WHAT THE TASK REQUIRES:
Print exactly the lines from the one containing "Task: Open the fill color picker" through the last line of the records below, both included, and nothing else; omit any pictures.

TASK DATA:
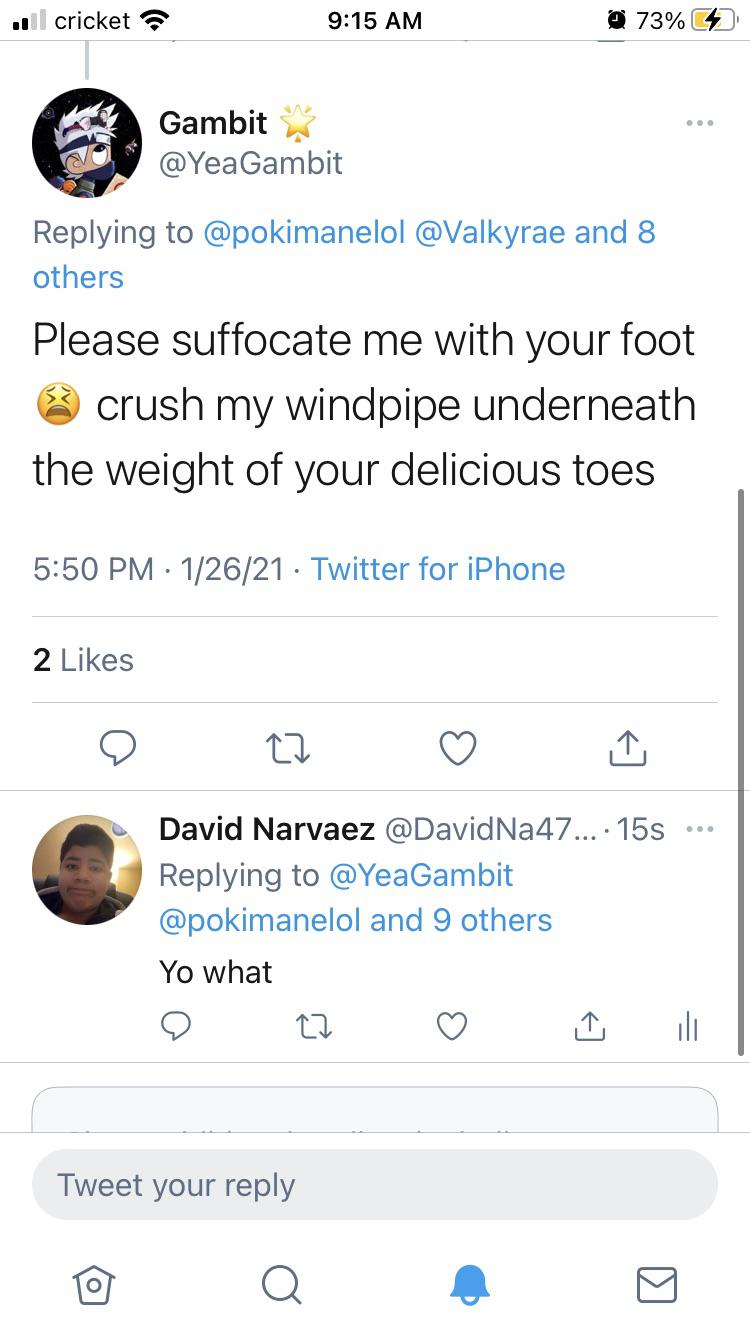
Task: Share Gambit's tweet
Action: [628, 747]
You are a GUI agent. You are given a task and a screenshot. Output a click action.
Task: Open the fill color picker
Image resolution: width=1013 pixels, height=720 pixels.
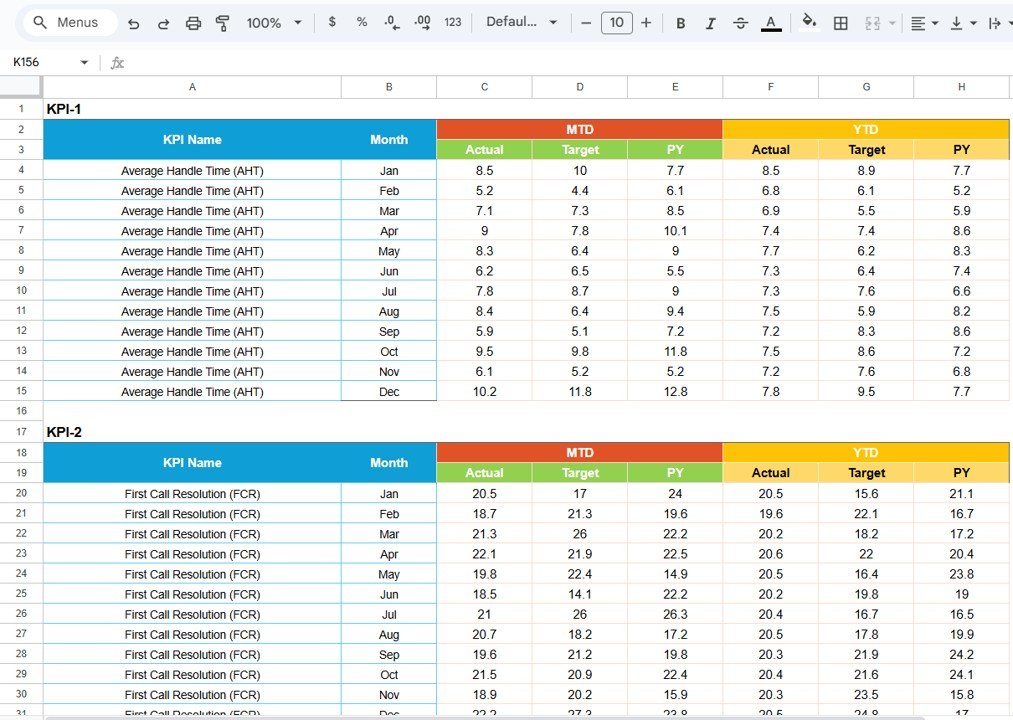click(808, 22)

SOLUTION FOR THIS PROBLEM:
Task: Open the fill color picker
Image resolution: width=1013 pixels, height=720 pixels.
click(808, 22)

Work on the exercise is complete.